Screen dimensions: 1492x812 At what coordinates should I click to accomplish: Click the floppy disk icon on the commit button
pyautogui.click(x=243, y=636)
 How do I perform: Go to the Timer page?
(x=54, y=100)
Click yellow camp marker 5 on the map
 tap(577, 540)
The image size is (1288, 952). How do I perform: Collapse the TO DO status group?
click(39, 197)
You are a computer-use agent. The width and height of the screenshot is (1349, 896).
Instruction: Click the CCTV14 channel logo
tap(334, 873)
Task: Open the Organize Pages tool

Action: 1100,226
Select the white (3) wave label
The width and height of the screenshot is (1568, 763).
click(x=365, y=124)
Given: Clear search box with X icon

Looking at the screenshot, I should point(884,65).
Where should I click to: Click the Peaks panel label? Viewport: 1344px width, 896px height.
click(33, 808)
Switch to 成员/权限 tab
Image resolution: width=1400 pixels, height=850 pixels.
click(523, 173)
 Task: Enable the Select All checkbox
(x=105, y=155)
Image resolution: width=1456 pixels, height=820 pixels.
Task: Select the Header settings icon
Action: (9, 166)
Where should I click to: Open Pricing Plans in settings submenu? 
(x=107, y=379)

.....

:: Exercise requirements ::
Take the entries above and write them out again unchanged.

:: Result of this exercise ::
Screen dimensions: 1492x812 At what coordinates should I click to accomplish: Click the floppy disk icon on the commit button
pyautogui.click(x=243, y=636)
 How do I perform: Go to the Timer page?
(x=54, y=100)
Click yellow camp marker 5 on the map
 tap(577, 540)
The image size is (1288, 952). How do I perform: Collapse the TO DO status group?
click(39, 197)
You are a computer-use agent. The width and height of the screenshot is (1349, 896).
Instruction: Click the CCTV14 channel logo
tap(334, 873)
Task: Open the Organize Pages tool

Action: 1100,226
Select the white (3) wave label
The width and height of the screenshot is (1568, 763).
click(x=365, y=124)
Given: Clear search box with X icon

Looking at the screenshot, I should point(884,65).
Where should I click to: Click the Peaks panel label? Viewport: 1344px width, 896px height.
click(33, 808)
Switch to 成员/权限 tab
Image resolution: width=1400 pixels, height=850 pixels.
click(523, 173)
 Task: Enable the Select All checkbox
(x=105, y=155)
Image resolution: width=1456 pixels, height=820 pixels.
Task: Select the Header settings icon
Action: (9, 166)
Where should I click to: Open Pricing Plans in settings submenu? 
(x=107, y=379)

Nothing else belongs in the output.